An anonymous government figure has alleged that activists are threatening to spit at Victoria Police officers at tomorrow’s Stop Black Deaths in Custody protest in Melbourne, with the specific goal of drawing a violent response from law enforcement officers – but the protest’s organisers say they have no idea where that claim came from.
Citing a “senior government source,” The Age today claimed that “police are preparing for tactics from some protesters on Saturday designed to provoke physical confrontation and produce images of police brutality”.
The source claims spitting at police is one provocation being considered.
In the same article, the Warriors of the Aboriginal Resistance (WAR), the group organising tomorrow’s protest, said they haven’t called for any kind of provocation.
“This is the first I’ve heard of it,” said collective member Tarneen Onus-Williams, adding, “We want to keep everyone safe.”
At time of publication, the offices of Victorian Premier Daniel Andrews, and Minister for Police and Emergency Services Lisa Neville, have not responded to PEDESTRIAN.TV’s requests for comment.
While the protest has raised concerns for community health during the coronavirus pandemic, WAR has urged demonstrators to minimise physical contact and to wear masks – two factors which stand to make spitting pretty difficult.

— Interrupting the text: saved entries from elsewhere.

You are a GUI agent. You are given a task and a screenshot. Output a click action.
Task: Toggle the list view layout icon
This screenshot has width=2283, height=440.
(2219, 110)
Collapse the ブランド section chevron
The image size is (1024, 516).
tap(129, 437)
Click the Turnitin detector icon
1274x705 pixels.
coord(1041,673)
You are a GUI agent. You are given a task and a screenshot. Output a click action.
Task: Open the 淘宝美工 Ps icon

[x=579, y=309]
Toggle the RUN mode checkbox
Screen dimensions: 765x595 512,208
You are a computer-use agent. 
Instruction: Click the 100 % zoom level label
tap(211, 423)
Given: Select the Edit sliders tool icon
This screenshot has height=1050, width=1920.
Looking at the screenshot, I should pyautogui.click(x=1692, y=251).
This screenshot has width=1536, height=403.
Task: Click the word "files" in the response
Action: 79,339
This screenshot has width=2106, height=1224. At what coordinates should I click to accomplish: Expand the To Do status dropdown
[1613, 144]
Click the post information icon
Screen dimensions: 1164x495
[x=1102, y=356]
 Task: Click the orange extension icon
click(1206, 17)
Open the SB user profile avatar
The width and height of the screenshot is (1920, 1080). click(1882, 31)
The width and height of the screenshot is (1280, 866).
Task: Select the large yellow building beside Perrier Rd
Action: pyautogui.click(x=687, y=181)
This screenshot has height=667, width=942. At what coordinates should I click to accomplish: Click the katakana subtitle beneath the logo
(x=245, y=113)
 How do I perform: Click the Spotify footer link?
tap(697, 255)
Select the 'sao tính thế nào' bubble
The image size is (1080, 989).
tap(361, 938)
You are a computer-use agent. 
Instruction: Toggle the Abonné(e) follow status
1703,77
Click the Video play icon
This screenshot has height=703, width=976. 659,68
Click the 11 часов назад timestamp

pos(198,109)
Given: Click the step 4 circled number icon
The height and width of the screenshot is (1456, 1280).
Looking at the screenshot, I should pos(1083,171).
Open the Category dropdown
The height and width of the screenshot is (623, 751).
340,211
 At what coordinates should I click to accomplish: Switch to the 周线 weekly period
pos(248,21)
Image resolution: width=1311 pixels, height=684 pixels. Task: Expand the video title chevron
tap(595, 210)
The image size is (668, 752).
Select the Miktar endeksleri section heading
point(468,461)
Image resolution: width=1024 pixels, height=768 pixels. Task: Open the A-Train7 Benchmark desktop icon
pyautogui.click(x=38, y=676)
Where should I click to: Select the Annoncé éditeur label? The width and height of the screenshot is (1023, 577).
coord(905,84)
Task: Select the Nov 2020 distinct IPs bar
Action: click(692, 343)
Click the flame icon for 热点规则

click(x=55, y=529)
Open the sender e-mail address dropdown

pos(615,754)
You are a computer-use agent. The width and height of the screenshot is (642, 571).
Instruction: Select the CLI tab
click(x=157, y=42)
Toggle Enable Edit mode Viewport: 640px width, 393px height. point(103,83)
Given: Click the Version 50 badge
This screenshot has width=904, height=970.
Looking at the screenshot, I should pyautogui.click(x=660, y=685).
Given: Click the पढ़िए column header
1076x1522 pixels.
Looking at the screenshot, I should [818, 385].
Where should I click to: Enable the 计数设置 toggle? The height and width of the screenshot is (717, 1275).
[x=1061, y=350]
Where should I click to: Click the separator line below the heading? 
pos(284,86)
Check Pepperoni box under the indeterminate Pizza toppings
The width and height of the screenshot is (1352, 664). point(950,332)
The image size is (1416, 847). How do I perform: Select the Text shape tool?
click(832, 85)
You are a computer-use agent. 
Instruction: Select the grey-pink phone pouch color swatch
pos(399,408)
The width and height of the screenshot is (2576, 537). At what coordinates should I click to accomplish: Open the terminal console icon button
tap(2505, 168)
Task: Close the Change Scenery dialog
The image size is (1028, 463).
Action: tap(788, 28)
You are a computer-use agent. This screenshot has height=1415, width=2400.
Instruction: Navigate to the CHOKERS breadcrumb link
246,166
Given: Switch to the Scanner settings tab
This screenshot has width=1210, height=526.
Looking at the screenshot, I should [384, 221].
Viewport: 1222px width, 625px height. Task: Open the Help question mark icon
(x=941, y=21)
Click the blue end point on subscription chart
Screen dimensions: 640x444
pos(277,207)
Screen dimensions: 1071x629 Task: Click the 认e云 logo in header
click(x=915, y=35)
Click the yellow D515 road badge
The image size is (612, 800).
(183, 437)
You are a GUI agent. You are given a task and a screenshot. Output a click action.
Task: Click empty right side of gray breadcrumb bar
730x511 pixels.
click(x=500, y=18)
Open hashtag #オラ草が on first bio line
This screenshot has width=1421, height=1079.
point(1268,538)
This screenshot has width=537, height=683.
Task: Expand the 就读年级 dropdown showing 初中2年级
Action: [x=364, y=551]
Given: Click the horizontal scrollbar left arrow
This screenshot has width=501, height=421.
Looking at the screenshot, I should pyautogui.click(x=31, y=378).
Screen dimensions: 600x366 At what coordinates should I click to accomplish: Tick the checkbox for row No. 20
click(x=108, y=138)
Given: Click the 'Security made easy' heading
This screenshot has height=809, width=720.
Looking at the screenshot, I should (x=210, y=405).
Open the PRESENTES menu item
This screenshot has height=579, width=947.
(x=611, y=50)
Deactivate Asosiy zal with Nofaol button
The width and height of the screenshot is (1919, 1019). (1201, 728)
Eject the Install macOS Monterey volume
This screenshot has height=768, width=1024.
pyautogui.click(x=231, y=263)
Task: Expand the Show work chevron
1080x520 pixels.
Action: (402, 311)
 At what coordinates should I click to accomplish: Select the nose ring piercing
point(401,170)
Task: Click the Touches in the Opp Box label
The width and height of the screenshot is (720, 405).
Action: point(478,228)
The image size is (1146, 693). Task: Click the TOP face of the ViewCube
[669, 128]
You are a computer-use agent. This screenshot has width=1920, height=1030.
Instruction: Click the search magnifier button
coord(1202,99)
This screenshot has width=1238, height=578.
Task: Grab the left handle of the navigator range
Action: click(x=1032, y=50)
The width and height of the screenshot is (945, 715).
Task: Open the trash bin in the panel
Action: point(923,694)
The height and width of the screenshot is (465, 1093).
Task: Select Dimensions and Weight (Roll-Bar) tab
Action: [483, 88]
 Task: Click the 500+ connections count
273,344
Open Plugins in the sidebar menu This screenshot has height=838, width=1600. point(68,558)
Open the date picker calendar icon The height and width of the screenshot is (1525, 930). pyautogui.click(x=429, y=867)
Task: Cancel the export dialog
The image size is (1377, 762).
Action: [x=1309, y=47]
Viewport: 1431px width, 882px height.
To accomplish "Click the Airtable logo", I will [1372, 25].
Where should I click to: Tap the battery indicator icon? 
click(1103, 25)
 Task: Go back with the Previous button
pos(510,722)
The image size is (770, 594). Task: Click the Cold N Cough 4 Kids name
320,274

“We are working closely with health organisations to make sure the march will be as safe as can possibly be,” the group said on the event page.
Despite that, Deputy Police Commissioner Shane Patton today said the organisers would be fined under the state’s coronavirus protocols if more than 20 people attend. At time of writing, more than 19,000 have registered their interest on Facebook.
Black Lives Matters protests held in Sydney and Perth earlier this week were peaceful events, with no reports of provocations from demonstrators.
Similarly, no reports of violence have emerged from this afternoon’s protest in Canberra.
— Olivia Leeming (@olivialeeming) June 5, 2020
Speaking this week about the demonstrations in the United States sparked by the death of George Floyd, Prime Minister Scott Morrison said there’s “no need to import things happening in other countries” to Australia.
Footage from countless demonstrations across America shows police escalating the use of force against peaceful protestors, and the Australian Government even asked US authorities for answers after a 7NEWS news crew was bashed by riot police in Washington D.C.
According to WAR, if anyone is looking to “import” those scenes, it’s definitely not them.